● **THE TASK**
Begin at the line that contains "Where should I" and reproduce it along with every line after it to the end of the listing; skip any pictures.

● **RECORDS**
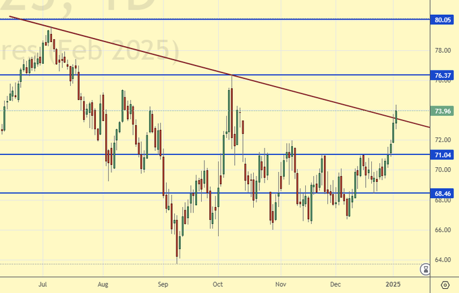Click the 72.00 tick on price scale
Screen dimensions: 459x293
443,140
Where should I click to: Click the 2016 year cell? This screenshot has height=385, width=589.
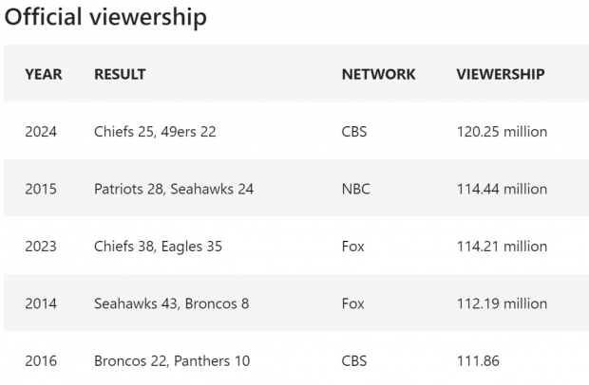[41, 361]
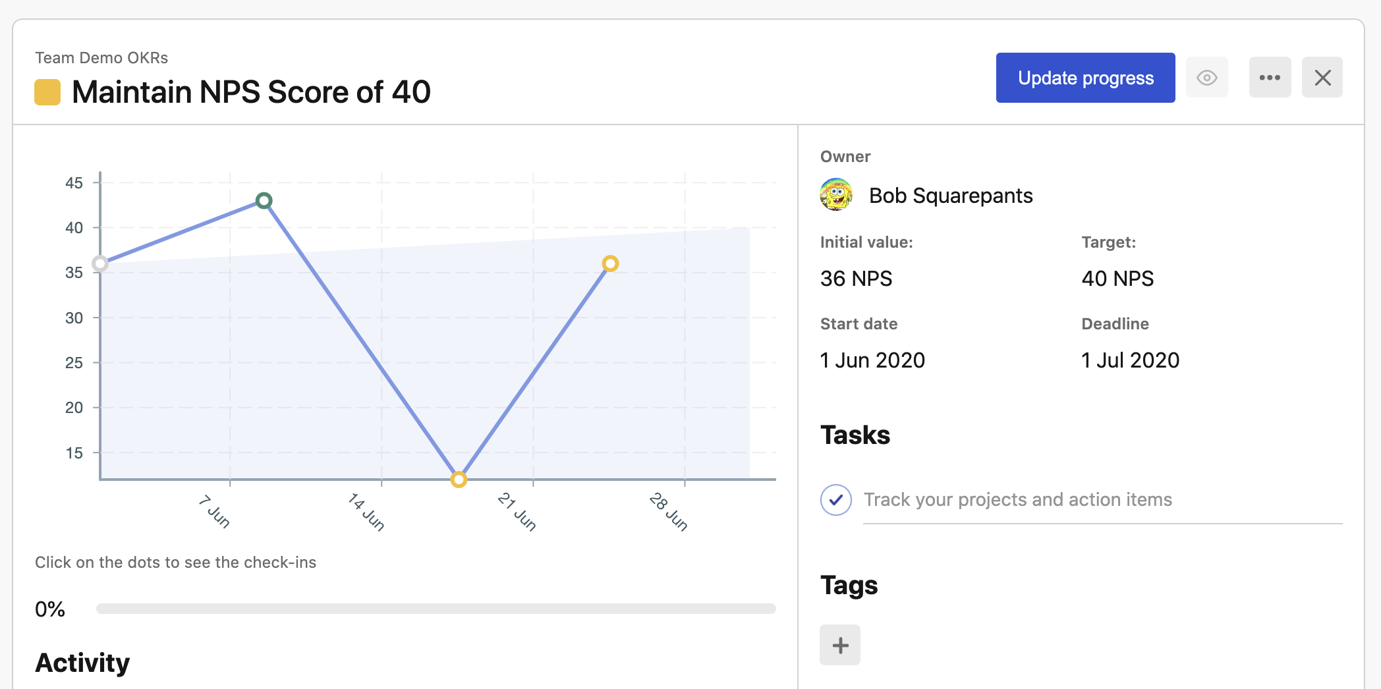
Task: Toggle the eye watch icon
Action: pyautogui.click(x=1206, y=78)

● **RESULT**
Where should I click to: Click the 2016 year cell? This screenshot has height=385, width=589.
[41, 361]
Task: Toggle the eye watch icon
Action: pyautogui.click(x=1206, y=78)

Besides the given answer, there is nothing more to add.